It could also boost Netanyahu if another election is held, since security is 
his strong suit with the public.

   Israel and Hamas have fought three wars since the Islamic militant group 
seized power in Gaza from rival Palestinian forces in 2007.

   The International Criminal Court has launched an investigation into possible 
war crimes by Israel and Hamas. In a brief statement, ICC prosecutor Fatou 
Bensouda said she had noted "with great concern" the escalation of violence and 
"the possible commission of crimes."

   The ICC is looking into Israeli actions in past wars in Gaza. Israel is not 
a member of the court, does not recognize the ICC's jurisdiction and rejects 
the accusations. But in theory, the ICC could issue warrants and try to arrest 
Israeli suspects while they are traveling overseas.

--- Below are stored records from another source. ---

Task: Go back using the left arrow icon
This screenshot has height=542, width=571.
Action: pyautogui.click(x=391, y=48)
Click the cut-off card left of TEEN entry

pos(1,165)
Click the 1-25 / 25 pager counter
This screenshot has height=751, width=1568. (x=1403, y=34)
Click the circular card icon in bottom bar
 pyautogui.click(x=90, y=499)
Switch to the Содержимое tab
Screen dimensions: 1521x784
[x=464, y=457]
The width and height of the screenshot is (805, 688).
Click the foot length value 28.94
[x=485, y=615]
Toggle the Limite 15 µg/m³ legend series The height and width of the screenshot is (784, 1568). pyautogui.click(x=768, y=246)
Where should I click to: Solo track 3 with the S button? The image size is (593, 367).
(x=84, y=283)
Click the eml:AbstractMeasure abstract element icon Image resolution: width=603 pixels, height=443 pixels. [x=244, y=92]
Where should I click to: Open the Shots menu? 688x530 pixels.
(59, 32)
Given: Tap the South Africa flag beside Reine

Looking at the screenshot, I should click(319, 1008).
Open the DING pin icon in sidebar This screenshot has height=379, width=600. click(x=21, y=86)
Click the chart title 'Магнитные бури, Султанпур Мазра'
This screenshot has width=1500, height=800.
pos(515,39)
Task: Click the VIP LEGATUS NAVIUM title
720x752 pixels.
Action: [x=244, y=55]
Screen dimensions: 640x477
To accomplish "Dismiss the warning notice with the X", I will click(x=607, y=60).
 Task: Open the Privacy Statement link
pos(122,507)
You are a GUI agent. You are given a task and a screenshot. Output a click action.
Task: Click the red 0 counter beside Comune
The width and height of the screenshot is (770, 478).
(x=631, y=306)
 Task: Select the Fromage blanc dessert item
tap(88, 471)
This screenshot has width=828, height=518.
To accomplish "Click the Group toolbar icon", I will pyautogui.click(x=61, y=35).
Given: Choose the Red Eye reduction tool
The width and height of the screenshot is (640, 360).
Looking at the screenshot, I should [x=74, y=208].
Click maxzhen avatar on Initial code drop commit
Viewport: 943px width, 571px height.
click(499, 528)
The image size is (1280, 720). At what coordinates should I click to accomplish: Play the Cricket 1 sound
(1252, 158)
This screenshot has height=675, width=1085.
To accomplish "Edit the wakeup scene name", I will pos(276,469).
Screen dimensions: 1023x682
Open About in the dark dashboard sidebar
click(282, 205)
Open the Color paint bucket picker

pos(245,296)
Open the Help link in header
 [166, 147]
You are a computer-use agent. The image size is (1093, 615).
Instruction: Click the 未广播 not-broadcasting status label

   Conricus, the military spokesman, said Israeli forces respect international 
laws on armed conflict and do their utmost to minimize civilian casualties. 
Israel blames Hamas for civilian casualties because the group fires rockets 
from residential areas.

   Emanuel Gross, a professor emeritus the University of Haifa law school, said 
Israel should "take into consideration the concerns of the ICC." But he said he 
believes the military is on solid legal ground while rockets are striking 
Israeli cities.

   "That's the real meaning of self defense," he said. "If you are attacked by 
a terrorist group, you defend yourself."